RECORDS PROVIDED =

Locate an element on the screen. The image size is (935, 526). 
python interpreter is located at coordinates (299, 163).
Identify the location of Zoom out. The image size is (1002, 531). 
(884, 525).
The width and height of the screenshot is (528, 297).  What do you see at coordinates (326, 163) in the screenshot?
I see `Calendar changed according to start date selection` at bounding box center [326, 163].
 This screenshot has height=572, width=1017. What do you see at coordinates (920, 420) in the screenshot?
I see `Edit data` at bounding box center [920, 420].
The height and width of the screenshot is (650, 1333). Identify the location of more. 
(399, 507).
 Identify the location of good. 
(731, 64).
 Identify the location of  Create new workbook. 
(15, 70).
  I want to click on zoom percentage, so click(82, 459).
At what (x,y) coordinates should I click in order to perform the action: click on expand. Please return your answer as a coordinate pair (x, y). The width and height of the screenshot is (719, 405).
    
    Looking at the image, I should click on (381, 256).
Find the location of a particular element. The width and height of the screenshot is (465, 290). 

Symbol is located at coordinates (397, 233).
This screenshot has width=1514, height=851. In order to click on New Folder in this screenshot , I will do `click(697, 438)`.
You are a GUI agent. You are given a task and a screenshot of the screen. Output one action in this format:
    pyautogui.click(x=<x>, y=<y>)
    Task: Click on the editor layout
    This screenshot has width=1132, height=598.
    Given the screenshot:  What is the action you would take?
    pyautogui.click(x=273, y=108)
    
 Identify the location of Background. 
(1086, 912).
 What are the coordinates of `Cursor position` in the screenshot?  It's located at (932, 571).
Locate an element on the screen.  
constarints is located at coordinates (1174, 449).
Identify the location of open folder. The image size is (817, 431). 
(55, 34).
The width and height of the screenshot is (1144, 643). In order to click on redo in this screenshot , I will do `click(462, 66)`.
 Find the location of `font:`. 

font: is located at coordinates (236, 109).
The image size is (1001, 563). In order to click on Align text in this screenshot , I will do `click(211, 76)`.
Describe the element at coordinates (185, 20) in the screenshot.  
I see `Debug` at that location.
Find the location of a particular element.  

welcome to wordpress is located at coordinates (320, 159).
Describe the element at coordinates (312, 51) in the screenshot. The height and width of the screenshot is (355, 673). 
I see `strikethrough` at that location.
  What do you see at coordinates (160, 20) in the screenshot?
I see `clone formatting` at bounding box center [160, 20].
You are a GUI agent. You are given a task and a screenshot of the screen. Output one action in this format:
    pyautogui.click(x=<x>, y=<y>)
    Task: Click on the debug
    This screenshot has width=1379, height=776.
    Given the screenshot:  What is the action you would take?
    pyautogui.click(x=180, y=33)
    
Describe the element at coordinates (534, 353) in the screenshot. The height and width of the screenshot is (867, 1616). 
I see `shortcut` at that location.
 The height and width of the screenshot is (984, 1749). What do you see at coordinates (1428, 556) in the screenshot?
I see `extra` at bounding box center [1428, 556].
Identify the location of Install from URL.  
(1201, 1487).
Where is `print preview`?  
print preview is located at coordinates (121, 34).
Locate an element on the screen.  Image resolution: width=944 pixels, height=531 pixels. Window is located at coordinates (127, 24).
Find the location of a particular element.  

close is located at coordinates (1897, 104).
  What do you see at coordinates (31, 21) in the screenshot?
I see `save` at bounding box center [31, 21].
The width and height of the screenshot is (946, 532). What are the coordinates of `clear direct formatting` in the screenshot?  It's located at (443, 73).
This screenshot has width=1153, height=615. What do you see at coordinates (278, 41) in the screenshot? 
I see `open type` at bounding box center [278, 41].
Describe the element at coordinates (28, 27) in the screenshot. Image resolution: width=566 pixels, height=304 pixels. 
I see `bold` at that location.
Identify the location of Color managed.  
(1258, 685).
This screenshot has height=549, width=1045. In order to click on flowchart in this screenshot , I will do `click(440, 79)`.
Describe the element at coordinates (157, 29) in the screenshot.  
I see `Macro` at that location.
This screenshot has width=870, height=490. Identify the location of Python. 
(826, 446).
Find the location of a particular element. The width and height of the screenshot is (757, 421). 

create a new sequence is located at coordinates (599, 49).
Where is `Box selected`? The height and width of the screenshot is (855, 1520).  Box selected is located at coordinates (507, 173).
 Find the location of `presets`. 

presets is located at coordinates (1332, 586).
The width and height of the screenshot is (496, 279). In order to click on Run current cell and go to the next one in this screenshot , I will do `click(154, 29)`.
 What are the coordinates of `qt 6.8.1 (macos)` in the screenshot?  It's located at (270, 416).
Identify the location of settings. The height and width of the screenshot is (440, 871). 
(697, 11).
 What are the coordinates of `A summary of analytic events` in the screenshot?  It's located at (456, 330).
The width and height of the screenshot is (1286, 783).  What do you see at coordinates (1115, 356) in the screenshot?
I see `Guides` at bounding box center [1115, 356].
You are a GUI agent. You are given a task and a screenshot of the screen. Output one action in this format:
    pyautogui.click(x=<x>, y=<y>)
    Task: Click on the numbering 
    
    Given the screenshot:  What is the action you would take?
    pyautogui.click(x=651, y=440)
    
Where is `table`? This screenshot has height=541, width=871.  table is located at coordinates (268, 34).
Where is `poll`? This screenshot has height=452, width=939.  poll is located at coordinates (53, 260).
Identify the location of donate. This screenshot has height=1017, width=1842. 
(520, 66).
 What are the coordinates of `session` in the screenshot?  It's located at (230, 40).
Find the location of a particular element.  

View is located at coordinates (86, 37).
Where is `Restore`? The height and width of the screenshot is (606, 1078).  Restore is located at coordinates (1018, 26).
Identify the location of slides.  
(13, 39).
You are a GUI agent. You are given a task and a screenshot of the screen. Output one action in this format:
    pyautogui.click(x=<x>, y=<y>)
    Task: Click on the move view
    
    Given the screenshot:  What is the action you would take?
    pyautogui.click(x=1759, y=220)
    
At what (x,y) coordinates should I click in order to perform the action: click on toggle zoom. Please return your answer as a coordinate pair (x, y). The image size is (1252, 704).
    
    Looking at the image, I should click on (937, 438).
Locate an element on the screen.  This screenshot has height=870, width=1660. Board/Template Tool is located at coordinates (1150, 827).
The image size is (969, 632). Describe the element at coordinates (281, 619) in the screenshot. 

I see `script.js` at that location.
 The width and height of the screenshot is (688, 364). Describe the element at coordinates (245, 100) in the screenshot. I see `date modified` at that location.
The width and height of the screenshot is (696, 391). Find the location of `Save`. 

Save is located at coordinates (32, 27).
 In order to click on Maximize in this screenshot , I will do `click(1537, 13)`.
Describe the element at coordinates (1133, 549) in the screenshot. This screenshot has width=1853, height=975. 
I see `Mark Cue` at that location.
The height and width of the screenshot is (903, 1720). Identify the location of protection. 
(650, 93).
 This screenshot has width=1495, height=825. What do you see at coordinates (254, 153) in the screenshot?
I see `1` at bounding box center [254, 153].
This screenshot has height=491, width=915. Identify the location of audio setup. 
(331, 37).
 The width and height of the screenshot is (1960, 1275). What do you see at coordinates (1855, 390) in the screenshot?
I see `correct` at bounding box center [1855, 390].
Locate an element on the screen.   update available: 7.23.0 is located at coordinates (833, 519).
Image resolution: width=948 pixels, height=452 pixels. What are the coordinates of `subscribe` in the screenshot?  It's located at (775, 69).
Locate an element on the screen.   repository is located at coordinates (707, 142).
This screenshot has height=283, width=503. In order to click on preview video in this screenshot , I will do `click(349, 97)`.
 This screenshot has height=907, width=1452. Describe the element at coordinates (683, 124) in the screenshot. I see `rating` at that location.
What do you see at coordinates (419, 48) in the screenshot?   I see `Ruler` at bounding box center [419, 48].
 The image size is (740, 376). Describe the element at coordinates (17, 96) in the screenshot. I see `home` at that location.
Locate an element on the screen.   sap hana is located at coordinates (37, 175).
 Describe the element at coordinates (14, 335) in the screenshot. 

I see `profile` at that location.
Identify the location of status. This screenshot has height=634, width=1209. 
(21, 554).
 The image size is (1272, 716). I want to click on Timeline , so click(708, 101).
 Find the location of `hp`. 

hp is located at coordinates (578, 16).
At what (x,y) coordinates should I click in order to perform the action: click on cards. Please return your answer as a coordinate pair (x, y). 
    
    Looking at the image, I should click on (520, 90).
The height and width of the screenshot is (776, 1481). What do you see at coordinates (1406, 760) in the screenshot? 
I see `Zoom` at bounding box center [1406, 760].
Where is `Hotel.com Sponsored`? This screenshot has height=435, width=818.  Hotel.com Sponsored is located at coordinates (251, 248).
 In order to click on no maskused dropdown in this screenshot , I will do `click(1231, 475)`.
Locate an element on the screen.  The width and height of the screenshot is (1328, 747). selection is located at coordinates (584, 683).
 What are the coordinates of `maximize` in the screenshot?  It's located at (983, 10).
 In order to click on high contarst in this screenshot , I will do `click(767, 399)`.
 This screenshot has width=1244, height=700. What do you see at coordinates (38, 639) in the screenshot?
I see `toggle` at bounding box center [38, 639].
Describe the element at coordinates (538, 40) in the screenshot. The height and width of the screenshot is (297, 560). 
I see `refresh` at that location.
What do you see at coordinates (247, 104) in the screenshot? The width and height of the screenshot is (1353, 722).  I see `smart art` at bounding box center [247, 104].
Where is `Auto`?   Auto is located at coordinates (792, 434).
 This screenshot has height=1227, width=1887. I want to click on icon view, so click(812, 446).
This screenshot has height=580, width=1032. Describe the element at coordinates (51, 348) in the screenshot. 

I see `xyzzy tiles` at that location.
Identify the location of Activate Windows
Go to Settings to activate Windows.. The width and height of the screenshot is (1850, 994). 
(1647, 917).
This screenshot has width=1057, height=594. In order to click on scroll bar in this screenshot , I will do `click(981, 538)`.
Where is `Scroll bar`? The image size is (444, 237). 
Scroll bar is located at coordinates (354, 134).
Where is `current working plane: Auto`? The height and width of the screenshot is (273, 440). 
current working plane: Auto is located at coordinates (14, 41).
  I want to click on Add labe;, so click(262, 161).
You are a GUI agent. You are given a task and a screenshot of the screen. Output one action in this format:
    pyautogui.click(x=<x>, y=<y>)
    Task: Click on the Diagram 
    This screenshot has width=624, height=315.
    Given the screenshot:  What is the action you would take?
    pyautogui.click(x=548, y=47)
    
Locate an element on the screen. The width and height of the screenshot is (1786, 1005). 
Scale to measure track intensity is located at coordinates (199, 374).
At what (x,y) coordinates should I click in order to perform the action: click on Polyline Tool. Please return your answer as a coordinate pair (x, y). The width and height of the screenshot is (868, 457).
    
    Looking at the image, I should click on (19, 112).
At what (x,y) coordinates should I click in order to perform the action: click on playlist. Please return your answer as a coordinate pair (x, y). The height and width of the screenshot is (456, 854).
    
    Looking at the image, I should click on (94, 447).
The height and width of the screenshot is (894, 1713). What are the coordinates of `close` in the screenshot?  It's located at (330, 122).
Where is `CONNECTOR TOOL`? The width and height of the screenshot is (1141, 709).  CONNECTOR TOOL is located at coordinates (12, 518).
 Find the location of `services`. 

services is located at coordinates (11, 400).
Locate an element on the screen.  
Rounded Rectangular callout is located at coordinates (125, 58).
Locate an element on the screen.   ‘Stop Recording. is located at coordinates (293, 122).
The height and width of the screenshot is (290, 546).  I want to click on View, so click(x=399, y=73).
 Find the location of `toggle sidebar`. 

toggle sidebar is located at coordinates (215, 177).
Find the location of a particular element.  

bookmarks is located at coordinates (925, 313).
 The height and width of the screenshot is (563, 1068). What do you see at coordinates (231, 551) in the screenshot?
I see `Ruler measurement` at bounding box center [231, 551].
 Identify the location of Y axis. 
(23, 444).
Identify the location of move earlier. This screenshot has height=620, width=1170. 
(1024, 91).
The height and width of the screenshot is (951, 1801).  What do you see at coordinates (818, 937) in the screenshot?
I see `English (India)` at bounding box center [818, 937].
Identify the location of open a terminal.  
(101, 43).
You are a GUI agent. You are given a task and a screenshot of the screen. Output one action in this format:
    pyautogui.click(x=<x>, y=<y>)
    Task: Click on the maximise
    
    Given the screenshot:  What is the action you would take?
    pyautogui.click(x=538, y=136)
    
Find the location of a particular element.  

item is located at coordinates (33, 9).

INSTRUCTIONS FOR THE TASK = Please retype everything in the records above from the line containing "coordinates (1150, 827)." down to the line containing "center [254, 153].", both included, with each line unchanged.

WRITTEN REPLY =
Locate an element on the screen.  This screenshot has height=870, width=1660. Board/Template Tool is located at coordinates (1150, 827).
The image size is (969, 632). Describe the element at coordinates (281, 619) in the screenshot. 

I see `script.js` at that location.
 The width and height of the screenshot is (688, 364). Describe the element at coordinates (245, 100) in the screenshot. I see `date modified` at that location.
The width and height of the screenshot is (696, 391). Find the location of `Save`. 

Save is located at coordinates (32, 27).
 In order to click on Maximize in this screenshot , I will do `click(1537, 13)`.
Describe the element at coordinates (1133, 549) in the screenshot. This screenshot has width=1853, height=975. 
I see `Mark Cue` at that location.
The height and width of the screenshot is (903, 1720). Identify the location of protection. 
(650, 93).
 This screenshot has width=1495, height=825. What do you see at coordinates (254, 153) in the screenshot?
I see `1` at bounding box center [254, 153].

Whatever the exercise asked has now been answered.